How does a Church become secularized? It is, if you will, a mindset, a way of seeing the mission and nature of the Church. Metropolitan Hierotheos gives illustrations of a secularized Church: When the Church deals with ideas rather than life; when the Church involves herself in social and philosophical systems; when the Church is occupied with human thought and abstract ideals, rather than curing the faithful. The Church becomes secularized when it is degraded to a social organization. If people of the Church dismiss the prophetic and sanctifying role of the Church and see the Church as a mere decorative element, then the Church has become secular. Thus, if the Church does not heal and cure the souls of her people it is secular. If we, her followers do not use the cures and healings of the Church to heal and save our souls, we are succumbing to secularism. The fault rests not with the Church but with us; we simply have to utilize the healing mysteries (sacraments) of Confession and Communion.

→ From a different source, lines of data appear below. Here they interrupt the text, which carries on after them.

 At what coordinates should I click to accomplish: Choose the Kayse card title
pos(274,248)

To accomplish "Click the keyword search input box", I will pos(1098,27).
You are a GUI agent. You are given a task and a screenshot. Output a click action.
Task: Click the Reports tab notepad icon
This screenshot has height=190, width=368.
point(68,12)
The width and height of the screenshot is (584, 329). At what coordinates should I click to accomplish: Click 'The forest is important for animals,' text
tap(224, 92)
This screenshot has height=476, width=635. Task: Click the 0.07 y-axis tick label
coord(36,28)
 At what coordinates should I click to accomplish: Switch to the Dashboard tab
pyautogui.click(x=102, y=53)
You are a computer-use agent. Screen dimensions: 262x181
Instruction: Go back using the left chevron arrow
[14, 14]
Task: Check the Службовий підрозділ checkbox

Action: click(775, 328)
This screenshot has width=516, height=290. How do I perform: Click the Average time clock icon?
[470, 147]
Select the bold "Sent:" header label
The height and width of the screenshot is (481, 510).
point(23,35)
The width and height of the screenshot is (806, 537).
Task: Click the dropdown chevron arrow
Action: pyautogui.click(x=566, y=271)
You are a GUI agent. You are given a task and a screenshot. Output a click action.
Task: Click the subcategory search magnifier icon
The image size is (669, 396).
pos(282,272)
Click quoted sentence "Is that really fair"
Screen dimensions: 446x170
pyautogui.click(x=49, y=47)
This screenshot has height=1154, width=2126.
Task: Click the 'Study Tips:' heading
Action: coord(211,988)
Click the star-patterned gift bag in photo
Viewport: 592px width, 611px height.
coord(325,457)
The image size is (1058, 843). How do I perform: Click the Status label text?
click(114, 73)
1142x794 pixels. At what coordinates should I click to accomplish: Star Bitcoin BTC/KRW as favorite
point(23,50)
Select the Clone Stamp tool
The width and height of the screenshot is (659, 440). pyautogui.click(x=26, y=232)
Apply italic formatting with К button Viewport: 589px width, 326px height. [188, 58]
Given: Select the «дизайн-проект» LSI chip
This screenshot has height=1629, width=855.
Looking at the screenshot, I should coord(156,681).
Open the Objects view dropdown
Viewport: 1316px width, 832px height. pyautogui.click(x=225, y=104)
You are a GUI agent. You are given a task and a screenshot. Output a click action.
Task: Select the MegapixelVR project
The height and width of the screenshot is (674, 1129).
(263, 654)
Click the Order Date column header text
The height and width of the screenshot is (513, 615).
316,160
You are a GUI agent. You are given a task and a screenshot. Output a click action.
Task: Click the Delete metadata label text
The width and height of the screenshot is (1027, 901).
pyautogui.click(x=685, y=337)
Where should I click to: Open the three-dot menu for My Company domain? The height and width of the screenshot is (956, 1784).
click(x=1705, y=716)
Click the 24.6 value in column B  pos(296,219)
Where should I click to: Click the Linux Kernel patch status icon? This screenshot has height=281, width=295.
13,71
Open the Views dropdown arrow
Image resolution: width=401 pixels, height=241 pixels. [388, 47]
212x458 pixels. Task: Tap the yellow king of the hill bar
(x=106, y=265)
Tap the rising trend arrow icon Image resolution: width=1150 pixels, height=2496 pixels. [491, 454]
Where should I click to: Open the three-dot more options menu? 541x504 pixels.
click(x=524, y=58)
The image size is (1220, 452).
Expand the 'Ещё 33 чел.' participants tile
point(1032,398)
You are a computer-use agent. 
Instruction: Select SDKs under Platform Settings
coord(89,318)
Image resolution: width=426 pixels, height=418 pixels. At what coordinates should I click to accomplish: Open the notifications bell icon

As Greek Orthodox Christians living in America, we are under a great deal of stress. I do not mean the stress of life and the economy, though this is real. I am referring to the stress of what it means to be an Orthodox Christian. We must try to the best of our ability to live the life in Christ, to battle secularism, and heal our souls. We are not alone, there are many examples of people who have done this, simple Christians who have lived in the world and have not compromised their faith. Use their example.

In the words of St Paul: Therefore we also, since we are surrounded by so great a cloud of witnesses, let us lay aside every weight, and the sin which so easily ensnares us, and let us run with endurance the race that is set before us…(Hebrews 12:1). If you look at the history of the Church you will see that God has raised up holy men and women to illumine and guide us. Just during the past 150 years alone we have thousands of such witnesses. The many martyrs under communism and saints like Nektarios and Methodia of Kimolos; and holy and illumined teachers such as Joseph the Hesycahst, Paisios, and Porphyrios. They, by no means accepted the way of the world as their standard of life; nor did they accommodate themselves to the world. They followed and lived the way of life of our Holy Orthodox Faith; they cured their nous, became holy and now have become as beacons guiding us to the one who gives us life, our Lord Christ came into the world so that we might have life and have it more abundantly (cf. John 10:10). As Orthodox Christians to live our lives more abundantly means that we are in communion, connected with Christ. It means that we know Him and experience Him. It means that we live our life as our Lord instructs us and as the Church guides us. My little children, let us not love in word or in tongue, but in deed and in truth (1 John 3:18). Put your faith into practice.

Though we live in the world and are called upon by our Lord to serve His people living in the world we are not to be of the world. The Church impacts the world through holiness, not through social statements or political position papers. Again, in the words of the Bishop of Nafpaktos: The Church should enter the world to transform it rather than the world entering the Church to secularize it. It is through the witness of the people of faith of our Church, the holy men and women whom we call saints that the Church is able to continue the mission of Christ, to see His work manifest. These people have lived the opposite of secular lives; they have been healed and have become holy through God’s grace. As we emulate these people, as we embrace the way of truth; we become healed and cured. Our hearts are purified, illumined and we experience God, and thus we become holy. We are all called to do this. It is the secular mind that says this is only for the clergy or for monks or that these are the ways of the past. Holiness, our living in communion with Christ; living for Him and in Him, is our path to salvation.